# DOCUMENTS FOURNIS
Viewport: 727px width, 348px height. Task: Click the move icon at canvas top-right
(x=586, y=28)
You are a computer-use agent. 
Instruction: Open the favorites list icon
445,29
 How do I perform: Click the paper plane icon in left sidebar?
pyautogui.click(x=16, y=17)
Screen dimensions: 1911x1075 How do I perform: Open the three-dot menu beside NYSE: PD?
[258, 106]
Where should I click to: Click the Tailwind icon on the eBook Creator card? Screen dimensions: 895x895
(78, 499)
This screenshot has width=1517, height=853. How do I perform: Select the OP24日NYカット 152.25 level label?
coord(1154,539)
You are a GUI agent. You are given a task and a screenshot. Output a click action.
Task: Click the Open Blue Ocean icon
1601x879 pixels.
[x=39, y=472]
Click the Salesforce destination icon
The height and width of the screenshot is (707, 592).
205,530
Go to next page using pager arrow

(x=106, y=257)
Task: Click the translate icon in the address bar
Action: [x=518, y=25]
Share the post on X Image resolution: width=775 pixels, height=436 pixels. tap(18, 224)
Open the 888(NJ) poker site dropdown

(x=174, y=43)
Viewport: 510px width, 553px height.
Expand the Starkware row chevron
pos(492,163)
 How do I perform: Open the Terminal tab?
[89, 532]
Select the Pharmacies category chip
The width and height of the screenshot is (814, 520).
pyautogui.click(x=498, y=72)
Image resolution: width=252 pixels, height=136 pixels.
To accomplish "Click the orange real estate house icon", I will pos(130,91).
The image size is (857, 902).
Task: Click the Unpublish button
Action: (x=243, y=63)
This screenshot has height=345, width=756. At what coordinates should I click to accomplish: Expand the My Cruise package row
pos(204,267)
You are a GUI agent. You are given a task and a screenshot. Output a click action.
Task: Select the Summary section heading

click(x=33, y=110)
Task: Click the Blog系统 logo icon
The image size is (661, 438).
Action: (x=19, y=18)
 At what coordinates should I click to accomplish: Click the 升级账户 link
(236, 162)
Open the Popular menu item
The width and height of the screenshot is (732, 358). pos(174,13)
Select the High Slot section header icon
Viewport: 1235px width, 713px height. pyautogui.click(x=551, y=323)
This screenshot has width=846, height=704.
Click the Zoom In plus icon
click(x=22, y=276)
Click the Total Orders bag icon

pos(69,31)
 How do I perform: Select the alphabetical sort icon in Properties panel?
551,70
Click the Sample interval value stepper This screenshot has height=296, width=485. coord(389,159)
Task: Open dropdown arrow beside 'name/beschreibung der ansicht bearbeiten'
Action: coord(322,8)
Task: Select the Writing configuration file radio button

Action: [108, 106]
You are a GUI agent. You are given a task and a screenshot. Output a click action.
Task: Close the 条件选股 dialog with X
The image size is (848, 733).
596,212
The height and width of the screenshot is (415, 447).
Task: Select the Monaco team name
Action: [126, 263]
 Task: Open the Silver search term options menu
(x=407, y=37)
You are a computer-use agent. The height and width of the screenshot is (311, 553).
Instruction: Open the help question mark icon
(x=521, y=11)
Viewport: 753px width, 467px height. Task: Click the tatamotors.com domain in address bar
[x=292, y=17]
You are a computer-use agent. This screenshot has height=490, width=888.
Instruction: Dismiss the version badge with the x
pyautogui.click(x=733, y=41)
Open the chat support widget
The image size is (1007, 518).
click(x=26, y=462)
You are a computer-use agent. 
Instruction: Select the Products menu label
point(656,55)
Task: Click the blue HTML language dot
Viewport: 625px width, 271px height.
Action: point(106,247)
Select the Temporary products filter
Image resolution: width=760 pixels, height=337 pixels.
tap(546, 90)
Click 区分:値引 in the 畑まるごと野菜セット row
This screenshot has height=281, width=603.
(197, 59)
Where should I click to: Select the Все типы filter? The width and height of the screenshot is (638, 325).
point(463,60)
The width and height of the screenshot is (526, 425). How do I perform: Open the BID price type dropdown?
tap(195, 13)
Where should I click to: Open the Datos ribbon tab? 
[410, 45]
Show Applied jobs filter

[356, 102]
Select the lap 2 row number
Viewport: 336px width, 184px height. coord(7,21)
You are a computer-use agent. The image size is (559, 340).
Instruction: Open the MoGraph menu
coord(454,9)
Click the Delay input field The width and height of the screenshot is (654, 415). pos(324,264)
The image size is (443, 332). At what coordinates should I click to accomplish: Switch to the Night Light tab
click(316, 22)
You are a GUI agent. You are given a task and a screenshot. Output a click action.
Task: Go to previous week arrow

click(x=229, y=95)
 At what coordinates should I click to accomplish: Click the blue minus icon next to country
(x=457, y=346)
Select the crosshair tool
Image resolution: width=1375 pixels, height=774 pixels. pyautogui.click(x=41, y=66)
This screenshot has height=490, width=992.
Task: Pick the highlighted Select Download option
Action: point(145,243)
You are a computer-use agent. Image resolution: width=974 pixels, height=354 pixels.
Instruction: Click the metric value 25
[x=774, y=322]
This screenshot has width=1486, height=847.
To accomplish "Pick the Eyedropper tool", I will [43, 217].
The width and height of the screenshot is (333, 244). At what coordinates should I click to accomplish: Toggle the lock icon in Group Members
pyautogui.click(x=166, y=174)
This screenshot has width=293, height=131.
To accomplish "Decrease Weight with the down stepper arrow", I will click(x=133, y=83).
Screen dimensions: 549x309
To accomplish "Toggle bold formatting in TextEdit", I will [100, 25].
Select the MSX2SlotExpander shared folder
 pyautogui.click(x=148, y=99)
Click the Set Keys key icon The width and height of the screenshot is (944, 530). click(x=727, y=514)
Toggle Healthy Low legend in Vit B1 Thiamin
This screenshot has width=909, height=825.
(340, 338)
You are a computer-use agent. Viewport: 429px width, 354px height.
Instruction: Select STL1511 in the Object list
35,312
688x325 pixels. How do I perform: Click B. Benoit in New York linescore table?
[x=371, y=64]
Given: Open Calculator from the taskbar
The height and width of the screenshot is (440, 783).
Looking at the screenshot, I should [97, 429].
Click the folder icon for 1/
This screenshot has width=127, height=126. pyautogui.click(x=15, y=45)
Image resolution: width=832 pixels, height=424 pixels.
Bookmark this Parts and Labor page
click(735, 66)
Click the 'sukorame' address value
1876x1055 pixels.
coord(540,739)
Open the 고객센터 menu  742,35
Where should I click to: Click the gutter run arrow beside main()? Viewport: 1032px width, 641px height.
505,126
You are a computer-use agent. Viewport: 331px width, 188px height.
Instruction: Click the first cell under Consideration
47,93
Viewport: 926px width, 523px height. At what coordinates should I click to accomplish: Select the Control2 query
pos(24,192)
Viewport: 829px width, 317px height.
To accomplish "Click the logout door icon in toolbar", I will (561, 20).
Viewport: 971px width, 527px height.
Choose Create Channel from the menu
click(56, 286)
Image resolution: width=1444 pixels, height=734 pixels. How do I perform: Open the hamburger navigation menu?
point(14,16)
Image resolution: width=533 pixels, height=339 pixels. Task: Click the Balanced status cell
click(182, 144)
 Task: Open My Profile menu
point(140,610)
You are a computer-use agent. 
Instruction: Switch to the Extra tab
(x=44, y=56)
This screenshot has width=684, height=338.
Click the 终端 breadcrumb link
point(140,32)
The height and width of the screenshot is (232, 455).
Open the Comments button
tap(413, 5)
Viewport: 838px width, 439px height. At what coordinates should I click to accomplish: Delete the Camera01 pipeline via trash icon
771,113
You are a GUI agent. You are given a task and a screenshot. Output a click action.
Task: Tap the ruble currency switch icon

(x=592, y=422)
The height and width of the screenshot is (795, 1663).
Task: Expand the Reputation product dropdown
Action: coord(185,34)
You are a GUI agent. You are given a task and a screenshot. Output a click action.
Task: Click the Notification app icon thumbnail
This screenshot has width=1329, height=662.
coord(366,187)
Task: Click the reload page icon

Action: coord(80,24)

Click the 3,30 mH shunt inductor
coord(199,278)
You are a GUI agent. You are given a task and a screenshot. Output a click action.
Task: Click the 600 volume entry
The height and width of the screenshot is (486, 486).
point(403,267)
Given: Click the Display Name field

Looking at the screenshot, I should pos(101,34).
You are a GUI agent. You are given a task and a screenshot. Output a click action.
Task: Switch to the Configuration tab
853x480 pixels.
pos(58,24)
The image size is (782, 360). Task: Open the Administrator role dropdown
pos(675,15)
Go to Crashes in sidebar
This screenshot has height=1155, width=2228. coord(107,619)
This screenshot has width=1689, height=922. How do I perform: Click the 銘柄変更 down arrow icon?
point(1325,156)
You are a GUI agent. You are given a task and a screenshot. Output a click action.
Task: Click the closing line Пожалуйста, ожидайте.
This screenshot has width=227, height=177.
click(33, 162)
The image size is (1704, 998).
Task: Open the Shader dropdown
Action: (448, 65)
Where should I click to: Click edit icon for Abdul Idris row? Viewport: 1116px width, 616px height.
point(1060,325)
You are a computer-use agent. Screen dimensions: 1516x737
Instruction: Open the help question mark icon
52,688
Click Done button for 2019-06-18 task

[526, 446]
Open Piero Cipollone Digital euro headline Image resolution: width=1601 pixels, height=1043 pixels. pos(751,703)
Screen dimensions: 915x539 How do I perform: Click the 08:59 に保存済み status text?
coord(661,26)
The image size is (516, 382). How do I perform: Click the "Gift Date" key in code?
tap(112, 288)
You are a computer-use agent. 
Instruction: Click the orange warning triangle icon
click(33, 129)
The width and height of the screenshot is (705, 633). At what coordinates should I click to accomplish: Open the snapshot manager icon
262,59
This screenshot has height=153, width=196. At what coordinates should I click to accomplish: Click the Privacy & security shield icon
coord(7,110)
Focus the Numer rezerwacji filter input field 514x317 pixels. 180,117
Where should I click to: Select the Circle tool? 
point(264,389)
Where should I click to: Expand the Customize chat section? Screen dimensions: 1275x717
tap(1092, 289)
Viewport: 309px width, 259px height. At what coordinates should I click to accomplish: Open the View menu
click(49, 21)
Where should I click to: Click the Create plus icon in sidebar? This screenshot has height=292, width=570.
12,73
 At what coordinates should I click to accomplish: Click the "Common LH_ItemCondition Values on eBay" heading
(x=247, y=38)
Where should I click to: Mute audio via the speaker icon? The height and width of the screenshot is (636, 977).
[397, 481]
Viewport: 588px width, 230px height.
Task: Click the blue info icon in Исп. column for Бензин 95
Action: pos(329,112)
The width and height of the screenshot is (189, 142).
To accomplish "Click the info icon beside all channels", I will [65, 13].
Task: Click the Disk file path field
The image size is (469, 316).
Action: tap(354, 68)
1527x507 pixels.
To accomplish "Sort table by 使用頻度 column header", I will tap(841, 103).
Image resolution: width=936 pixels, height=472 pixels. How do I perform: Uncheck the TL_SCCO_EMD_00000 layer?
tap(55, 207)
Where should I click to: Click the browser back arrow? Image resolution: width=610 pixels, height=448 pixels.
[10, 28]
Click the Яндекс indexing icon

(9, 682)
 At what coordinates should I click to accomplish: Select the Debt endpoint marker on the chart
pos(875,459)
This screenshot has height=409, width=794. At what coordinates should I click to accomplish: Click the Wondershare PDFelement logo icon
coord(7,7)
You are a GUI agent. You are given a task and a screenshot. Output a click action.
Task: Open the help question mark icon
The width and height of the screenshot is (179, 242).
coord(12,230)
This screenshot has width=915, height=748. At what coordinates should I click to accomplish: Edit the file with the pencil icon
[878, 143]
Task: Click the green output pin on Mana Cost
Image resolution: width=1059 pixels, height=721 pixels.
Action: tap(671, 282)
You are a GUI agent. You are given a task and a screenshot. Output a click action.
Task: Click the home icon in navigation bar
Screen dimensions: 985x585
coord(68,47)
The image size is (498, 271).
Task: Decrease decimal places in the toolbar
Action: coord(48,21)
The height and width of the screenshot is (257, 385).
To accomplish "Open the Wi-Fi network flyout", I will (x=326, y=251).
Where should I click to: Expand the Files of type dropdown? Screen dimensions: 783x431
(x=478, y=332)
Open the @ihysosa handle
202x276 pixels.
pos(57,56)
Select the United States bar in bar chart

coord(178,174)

# CONSIGNES
Renvoie mot pour mot la partie des entrées qui s'ouvre sur la ligne contenant "Image resolution: width=832" et se ferme sur celle contenant "coord(199,278)", ces deux lignes incluses.

# RÉPONSE
Image resolution: width=832 pixels, height=424 pixels.
Bookmark this Parts and Labor page
click(735, 66)
Click the 'sukorame' address value
1876x1055 pixels.
coord(540,739)
Open the 고객센터 menu  742,35
Where should I click to: Click the gutter run arrow beside main()? Viewport: 1032px width, 641px height.
505,126
You are a computer-use agent. Viewport: 331px width, 188px height.
Instruction: Click the first cell under Consideration
47,93
Viewport: 926px width, 523px height. At what coordinates should I click to accomplish: Select the Control2 query
pos(24,192)
Viewport: 829px width, 317px height.
To accomplish "Click the logout door icon in toolbar", I will (561, 20).
Viewport: 971px width, 527px height.
Choose Create Channel from the menu
click(56, 286)
Image resolution: width=1444 pixels, height=734 pixels. How do I perform: Open the hamburger navigation menu?
point(14,16)
Image resolution: width=533 pixels, height=339 pixels. Task: Click the Balanced status cell
click(182, 144)
 Task: Open My Profile menu
point(140,610)
You are a computer-use agent. 
Instruction: Switch to the Extra tab
(x=44, y=56)
This screenshot has width=684, height=338.
Click the 终端 breadcrumb link
point(140,32)
The height and width of the screenshot is (232, 455).
Open the Comments button
tap(413, 5)
Viewport: 838px width, 439px height. At what coordinates should I click to accomplish: Delete the Camera01 pipeline via trash icon
771,113
You are a GUI agent. You are given a task and a screenshot. Output a click action.
Task: Tap the ruble currency switch icon

(x=592, y=422)
The height and width of the screenshot is (795, 1663).
Task: Expand the Reputation product dropdown
Action: coord(185,34)
You are a GUI agent. You are given a task and a screenshot. Output a click action.
Task: Click the Notification app icon thumbnail
This screenshot has width=1329, height=662.
coord(366,187)
Task: Click the reload page icon

Action: coord(80,24)

Click the 3,30 mH shunt inductor
coord(199,278)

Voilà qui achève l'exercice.